::: Input
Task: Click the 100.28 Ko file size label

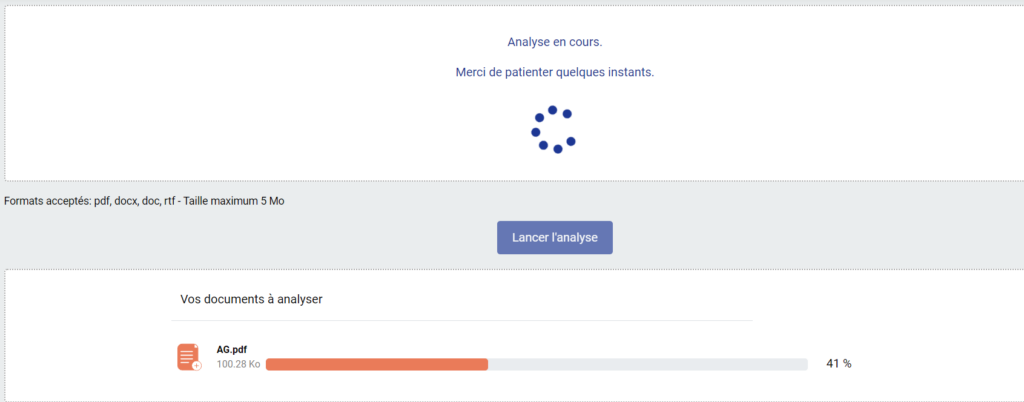Action: click(238, 364)
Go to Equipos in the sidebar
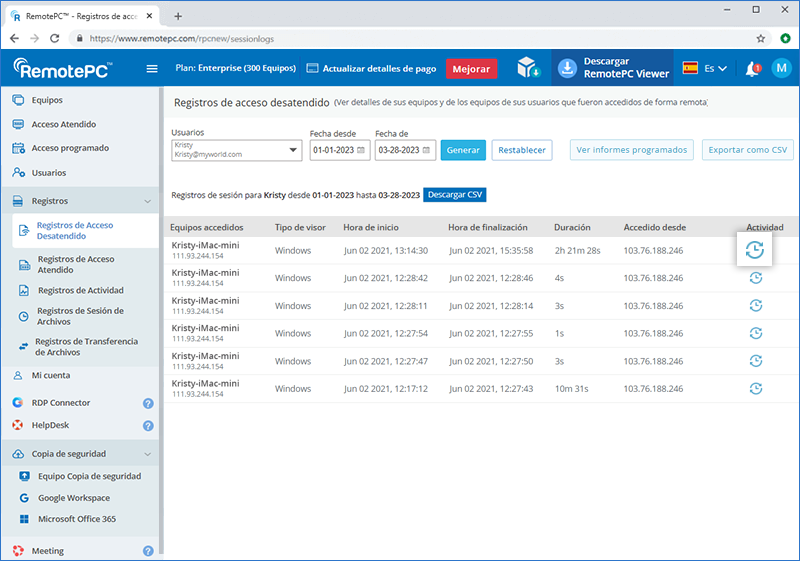 tap(47, 100)
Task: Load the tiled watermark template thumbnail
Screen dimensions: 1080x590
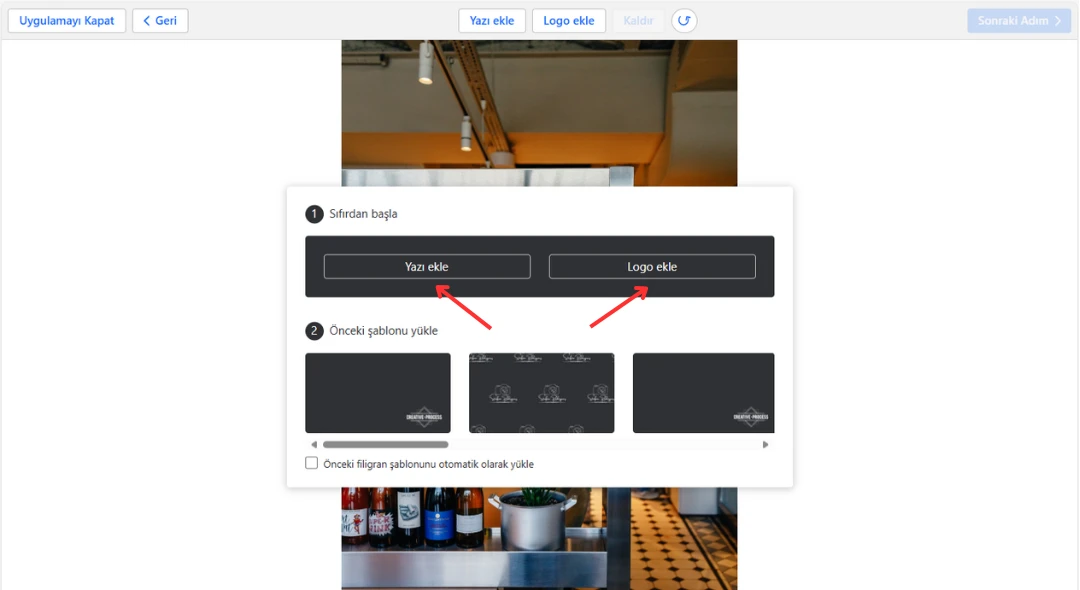Action: pyautogui.click(x=542, y=393)
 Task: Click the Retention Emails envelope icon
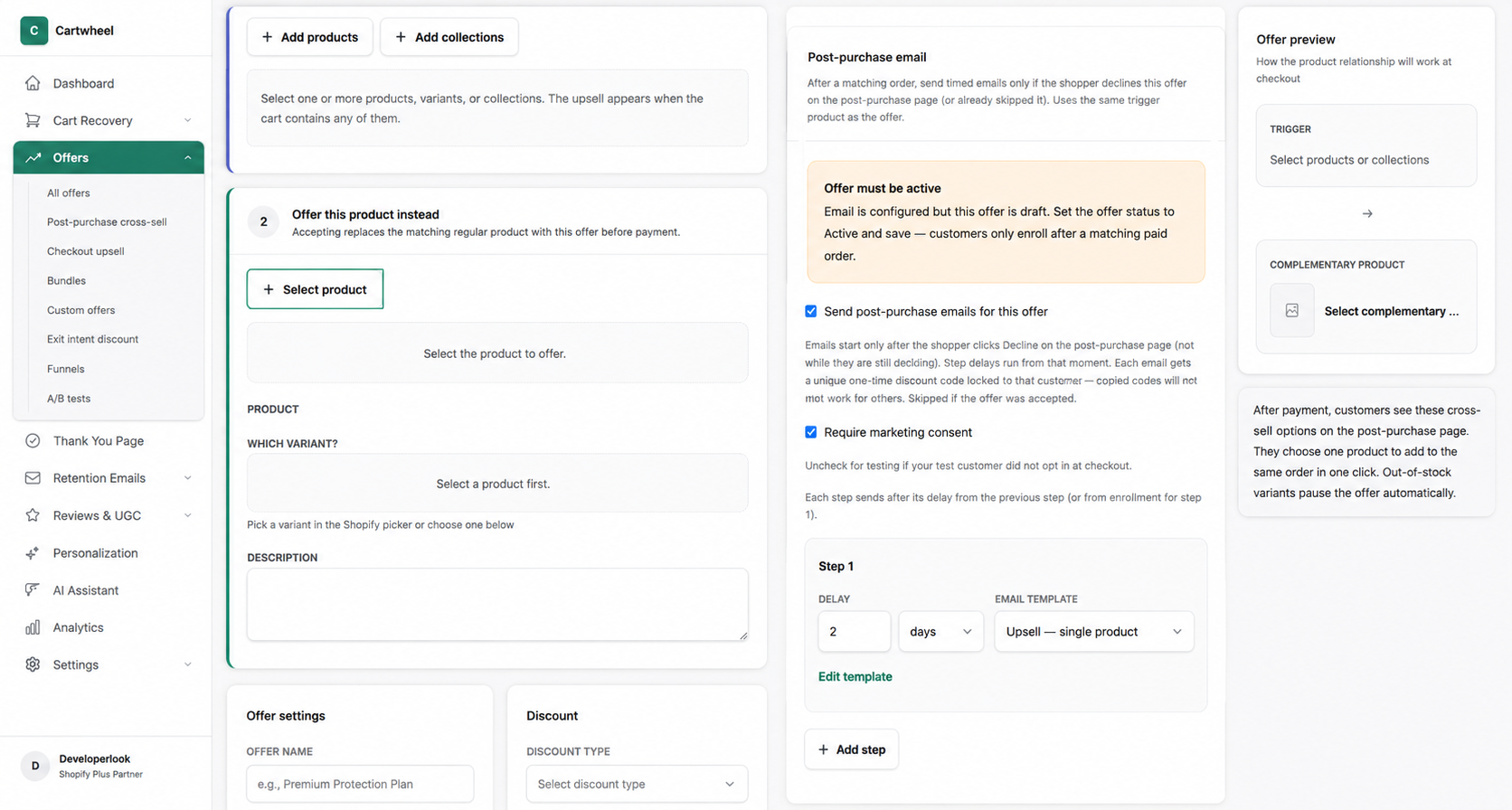click(x=33, y=478)
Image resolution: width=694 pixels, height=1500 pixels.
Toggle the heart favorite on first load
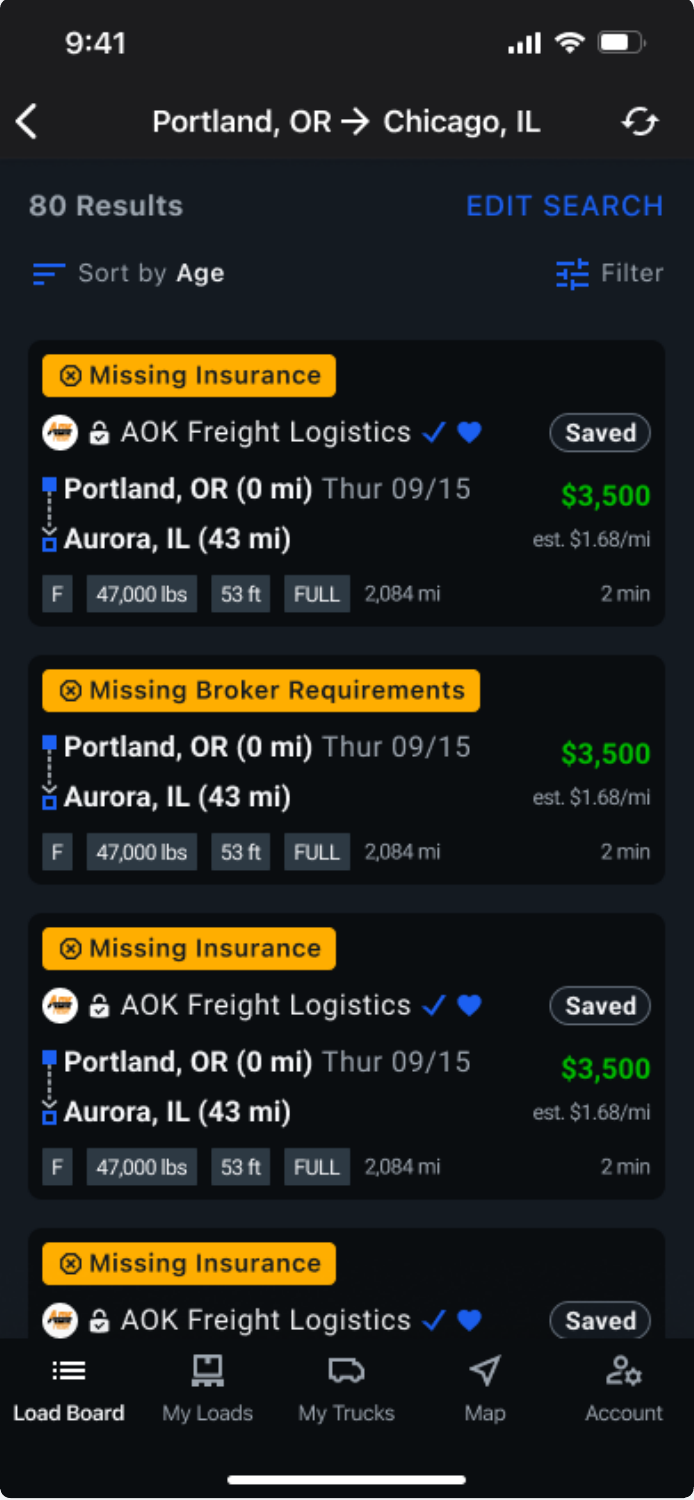tap(469, 432)
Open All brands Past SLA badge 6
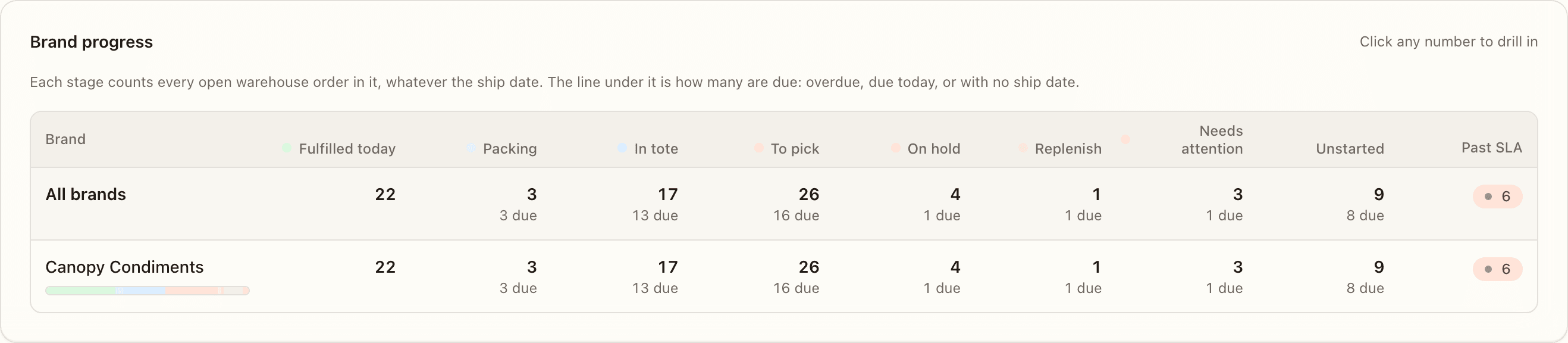1568x343 pixels. pyautogui.click(x=1497, y=196)
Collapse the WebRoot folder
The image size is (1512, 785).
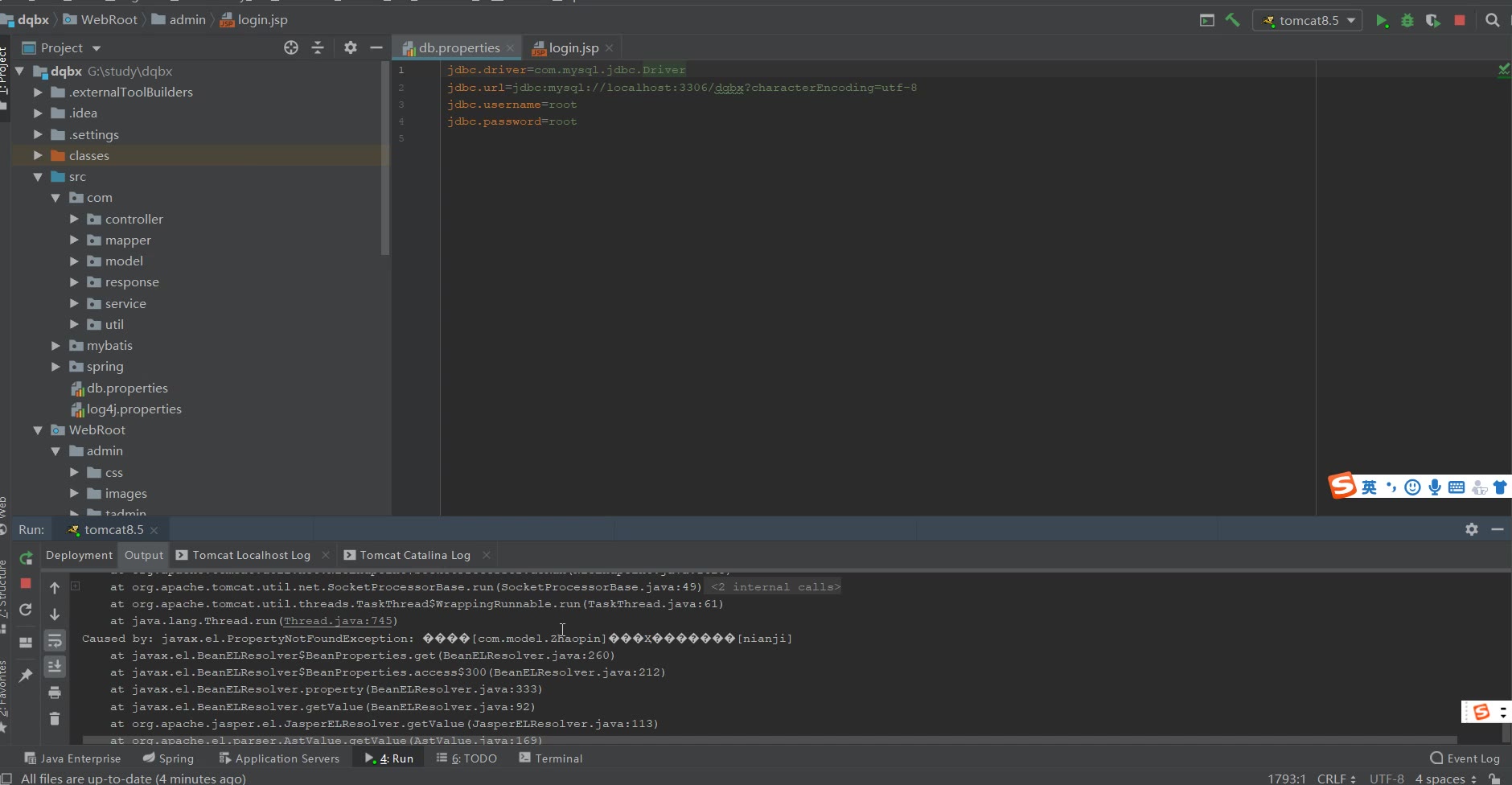pos(38,430)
::::::
About this task>
Could you copy the data above exactly, leaving the pictures out?

Expected answer>
Task: Click the 100.28 Ko file size label

Action: click(238, 364)
Go to Equipos in the sidebar
 tap(47, 100)
Task: Load the tiled watermark template thumbnail
Screen dimensions: 1080x590
Action: pyautogui.click(x=542, y=393)
 Task: Click the Retention Emails envelope icon
click(x=33, y=478)
Image resolution: width=694 pixels, height=1500 pixels.
Toggle the heart favorite on first load
tap(469, 432)
Open All brands Past SLA badge 6
1568x343 pixels. pyautogui.click(x=1497, y=196)
Collapse the WebRoot folder
The image size is (1512, 785).
pos(38,430)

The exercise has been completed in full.